[Collected data]
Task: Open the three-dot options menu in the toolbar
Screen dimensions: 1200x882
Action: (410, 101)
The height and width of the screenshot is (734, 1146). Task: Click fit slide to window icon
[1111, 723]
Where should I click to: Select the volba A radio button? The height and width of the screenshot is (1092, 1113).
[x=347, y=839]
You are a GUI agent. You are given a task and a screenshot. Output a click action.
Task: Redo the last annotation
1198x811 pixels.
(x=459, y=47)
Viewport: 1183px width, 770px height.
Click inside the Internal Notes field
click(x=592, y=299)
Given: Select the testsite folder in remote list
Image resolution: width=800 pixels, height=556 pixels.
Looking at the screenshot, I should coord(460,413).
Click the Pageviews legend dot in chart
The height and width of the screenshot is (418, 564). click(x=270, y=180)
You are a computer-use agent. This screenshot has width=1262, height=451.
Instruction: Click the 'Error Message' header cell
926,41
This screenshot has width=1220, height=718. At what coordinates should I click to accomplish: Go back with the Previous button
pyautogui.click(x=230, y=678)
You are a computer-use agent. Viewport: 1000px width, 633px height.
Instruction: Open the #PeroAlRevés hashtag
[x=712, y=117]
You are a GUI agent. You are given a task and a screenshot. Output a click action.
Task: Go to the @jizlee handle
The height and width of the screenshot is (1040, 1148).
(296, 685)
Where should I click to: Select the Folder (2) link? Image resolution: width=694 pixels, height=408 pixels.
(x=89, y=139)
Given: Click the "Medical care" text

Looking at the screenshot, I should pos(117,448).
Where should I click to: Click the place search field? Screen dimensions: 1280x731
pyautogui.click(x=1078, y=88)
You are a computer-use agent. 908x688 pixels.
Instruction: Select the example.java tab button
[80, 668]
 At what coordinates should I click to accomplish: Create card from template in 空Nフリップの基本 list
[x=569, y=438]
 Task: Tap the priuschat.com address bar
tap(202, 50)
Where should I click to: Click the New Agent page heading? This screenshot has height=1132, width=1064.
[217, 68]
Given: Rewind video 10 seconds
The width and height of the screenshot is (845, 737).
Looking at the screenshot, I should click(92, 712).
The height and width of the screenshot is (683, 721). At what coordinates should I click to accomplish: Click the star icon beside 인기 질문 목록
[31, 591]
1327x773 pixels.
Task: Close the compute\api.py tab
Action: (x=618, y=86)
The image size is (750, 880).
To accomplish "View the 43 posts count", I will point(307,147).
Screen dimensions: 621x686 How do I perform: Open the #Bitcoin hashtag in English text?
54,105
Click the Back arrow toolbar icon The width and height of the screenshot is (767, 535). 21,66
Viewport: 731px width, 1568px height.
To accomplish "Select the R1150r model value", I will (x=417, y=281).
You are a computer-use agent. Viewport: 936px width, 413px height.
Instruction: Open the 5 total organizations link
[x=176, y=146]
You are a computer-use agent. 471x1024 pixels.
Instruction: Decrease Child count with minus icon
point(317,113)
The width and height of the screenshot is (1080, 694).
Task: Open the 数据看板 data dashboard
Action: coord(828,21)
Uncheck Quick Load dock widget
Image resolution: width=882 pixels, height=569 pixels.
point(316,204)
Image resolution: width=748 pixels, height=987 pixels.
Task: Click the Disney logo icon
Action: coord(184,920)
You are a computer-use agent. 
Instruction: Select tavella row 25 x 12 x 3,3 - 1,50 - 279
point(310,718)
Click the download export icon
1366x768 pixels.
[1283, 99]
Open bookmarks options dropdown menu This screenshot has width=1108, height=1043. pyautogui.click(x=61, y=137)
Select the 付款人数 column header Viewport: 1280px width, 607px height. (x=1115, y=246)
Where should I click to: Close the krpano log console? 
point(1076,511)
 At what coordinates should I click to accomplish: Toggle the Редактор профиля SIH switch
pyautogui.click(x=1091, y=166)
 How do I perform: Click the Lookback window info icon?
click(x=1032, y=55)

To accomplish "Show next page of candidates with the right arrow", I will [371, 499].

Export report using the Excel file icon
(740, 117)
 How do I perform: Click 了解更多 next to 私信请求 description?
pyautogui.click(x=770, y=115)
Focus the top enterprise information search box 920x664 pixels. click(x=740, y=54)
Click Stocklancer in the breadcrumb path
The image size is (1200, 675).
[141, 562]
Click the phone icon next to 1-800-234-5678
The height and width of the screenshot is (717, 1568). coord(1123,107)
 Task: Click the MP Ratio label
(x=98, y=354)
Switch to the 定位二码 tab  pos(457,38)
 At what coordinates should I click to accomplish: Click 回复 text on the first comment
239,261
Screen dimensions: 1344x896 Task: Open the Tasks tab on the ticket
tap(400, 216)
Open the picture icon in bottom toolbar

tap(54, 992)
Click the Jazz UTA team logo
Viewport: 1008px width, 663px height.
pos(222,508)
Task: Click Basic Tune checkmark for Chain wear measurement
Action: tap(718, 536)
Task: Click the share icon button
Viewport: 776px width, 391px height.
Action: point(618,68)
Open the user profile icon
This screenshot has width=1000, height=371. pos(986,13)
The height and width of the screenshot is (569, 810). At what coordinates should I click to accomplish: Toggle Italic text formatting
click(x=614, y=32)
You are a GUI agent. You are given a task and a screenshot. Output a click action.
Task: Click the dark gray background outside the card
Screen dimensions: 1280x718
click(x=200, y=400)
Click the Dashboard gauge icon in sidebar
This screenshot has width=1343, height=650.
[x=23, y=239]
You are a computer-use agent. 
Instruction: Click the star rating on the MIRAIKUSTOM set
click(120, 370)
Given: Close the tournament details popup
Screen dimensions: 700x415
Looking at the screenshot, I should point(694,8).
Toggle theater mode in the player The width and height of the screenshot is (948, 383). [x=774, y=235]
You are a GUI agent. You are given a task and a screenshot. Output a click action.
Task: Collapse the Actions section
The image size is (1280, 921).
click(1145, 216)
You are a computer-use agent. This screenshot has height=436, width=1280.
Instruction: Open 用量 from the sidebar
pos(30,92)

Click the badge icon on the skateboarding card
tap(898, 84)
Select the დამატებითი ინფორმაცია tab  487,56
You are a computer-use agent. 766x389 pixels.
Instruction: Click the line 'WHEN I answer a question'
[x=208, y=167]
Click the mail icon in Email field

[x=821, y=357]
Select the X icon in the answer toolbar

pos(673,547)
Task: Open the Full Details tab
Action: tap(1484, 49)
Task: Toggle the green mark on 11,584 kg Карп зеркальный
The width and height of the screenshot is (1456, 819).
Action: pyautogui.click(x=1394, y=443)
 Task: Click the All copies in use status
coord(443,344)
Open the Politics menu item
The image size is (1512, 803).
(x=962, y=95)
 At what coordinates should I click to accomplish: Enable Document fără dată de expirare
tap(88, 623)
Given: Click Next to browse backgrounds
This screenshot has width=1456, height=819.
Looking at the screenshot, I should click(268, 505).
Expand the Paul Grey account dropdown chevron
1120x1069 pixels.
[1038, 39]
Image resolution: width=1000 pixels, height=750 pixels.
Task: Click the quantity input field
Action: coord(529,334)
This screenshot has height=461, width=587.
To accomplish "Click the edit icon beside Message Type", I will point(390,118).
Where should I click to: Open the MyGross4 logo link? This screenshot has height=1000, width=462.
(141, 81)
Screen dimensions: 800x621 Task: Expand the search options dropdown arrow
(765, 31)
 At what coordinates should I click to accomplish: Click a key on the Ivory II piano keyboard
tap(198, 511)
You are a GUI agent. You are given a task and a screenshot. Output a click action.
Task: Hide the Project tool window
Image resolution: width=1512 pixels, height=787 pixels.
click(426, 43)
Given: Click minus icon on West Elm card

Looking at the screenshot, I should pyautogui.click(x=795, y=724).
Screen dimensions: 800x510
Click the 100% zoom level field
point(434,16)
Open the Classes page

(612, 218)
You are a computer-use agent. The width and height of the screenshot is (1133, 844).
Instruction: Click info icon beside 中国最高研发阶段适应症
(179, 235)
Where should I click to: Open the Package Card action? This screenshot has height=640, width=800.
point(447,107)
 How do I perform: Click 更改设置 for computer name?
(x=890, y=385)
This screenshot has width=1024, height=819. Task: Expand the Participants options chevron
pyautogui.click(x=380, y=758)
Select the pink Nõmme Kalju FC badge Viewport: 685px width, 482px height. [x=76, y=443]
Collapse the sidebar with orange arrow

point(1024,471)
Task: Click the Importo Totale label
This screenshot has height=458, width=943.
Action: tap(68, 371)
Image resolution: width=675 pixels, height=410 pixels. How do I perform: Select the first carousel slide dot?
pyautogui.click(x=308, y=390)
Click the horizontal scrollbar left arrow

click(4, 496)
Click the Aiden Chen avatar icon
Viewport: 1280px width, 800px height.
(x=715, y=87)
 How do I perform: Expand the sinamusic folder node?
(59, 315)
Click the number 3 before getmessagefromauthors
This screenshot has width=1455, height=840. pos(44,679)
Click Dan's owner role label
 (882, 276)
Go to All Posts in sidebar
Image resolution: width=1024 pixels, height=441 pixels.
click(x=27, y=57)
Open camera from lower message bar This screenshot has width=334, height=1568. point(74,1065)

• _What this task involves_
In the records above, some lines may contain the word "will"; copy every one of them.

• _Answer box_
To accomplish "View the 43 posts count", I will point(307,147).
To accomplish "Select the R1150r model value", I will (x=417, y=281).
To accomplish "Show next page of candidates with the right arrow", I will [371, 499].
To accomplish "Click the edit icon beside Message Type", I will point(390,118).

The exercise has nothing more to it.